:: Material for this task ::

☆ ☆ ☆ ☆ ☆ ☆ ☆

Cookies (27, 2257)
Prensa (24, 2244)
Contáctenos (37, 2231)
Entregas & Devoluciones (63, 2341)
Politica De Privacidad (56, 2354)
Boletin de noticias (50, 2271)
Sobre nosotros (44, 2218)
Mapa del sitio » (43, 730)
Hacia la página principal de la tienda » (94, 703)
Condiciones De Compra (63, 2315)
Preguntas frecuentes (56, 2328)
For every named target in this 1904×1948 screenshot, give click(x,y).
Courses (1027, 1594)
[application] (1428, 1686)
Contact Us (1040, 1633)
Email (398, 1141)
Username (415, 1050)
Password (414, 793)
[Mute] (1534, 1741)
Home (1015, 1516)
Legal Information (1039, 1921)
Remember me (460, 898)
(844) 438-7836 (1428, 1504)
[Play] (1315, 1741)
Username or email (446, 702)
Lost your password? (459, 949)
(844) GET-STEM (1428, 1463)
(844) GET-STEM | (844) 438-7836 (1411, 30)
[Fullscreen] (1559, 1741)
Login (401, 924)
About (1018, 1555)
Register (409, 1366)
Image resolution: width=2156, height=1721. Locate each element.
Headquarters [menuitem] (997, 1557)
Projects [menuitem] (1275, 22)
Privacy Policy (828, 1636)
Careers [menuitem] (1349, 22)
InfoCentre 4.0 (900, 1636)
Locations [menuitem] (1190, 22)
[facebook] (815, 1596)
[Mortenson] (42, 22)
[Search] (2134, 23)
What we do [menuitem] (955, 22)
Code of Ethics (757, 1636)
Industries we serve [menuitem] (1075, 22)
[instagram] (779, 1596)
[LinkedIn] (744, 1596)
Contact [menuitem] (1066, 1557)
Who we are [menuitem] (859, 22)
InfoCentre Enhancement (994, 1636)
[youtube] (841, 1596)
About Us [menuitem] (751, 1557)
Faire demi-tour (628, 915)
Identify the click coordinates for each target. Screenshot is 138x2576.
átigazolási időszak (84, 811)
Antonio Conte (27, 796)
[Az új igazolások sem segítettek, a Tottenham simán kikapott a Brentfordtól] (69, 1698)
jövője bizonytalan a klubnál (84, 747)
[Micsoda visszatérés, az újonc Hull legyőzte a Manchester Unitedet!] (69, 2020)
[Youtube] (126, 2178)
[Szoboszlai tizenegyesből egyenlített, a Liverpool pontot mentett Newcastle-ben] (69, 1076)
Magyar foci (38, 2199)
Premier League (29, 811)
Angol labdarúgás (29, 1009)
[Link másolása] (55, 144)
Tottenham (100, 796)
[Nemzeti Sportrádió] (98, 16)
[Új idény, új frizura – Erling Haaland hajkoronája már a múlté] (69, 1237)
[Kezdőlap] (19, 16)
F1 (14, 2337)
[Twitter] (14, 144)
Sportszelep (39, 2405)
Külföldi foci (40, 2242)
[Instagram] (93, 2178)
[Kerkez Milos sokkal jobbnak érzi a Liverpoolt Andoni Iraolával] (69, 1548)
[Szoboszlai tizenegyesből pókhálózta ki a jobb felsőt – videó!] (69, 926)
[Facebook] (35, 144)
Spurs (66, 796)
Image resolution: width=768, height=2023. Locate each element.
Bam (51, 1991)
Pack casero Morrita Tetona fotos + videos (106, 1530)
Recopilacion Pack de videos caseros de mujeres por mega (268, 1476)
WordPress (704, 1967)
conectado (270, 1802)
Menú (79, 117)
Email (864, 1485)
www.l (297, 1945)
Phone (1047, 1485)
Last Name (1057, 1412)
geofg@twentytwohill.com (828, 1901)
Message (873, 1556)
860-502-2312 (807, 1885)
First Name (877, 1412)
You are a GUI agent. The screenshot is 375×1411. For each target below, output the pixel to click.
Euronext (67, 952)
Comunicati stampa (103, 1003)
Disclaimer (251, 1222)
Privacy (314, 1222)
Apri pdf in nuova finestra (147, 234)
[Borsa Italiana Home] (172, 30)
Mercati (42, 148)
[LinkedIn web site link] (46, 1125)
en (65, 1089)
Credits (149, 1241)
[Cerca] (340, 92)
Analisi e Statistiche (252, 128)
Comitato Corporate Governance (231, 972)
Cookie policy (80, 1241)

☆ ☆ ☆ ☆ ☆ ☆ ☆

:: Brief ::
Of the entries above, repeat exactly the lines from the line with "Condiciones De Compra (63, 2315)" through the line with "Careers [menuitem] (1349, 22)", both of them included.

:: Solution ::
Condiciones De Compra (63, 2315)
Preguntas frecuentes (56, 2328)
For every named target in this 1904×1948 screenshot, give click(x,y).
Courses (1027, 1594)
[application] (1428, 1686)
Contact Us (1040, 1633)
Email (398, 1141)
Username (415, 1050)
Password (414, 793)
[Mute] (1534, 1741)
Home (1015, 1516)
Legal Information (1039, 1921)
Remember me (460, 898)
(844) 438-7836 (1428, 1504)
[Play] (1315, 1741)
Username or email (446, 702)
Lost your password? (459, 949)
(844) GET-STEM (1428, 1463)
(844) GET-STEM | (844) 438-7836 (1411, 30)
[Fullscreen] (1559, 1741)
Login (401, 924)
About (1018, 1555)
Register (409, 1366)
Image resolution: width=2156, height=1721. Locate each element.
Headquarters [menuitem] (997, 1557)
Projects [menuitem] (1275, 22)
Privacy Policy (828, 1636)
Careers [menuitem] (1349, 22)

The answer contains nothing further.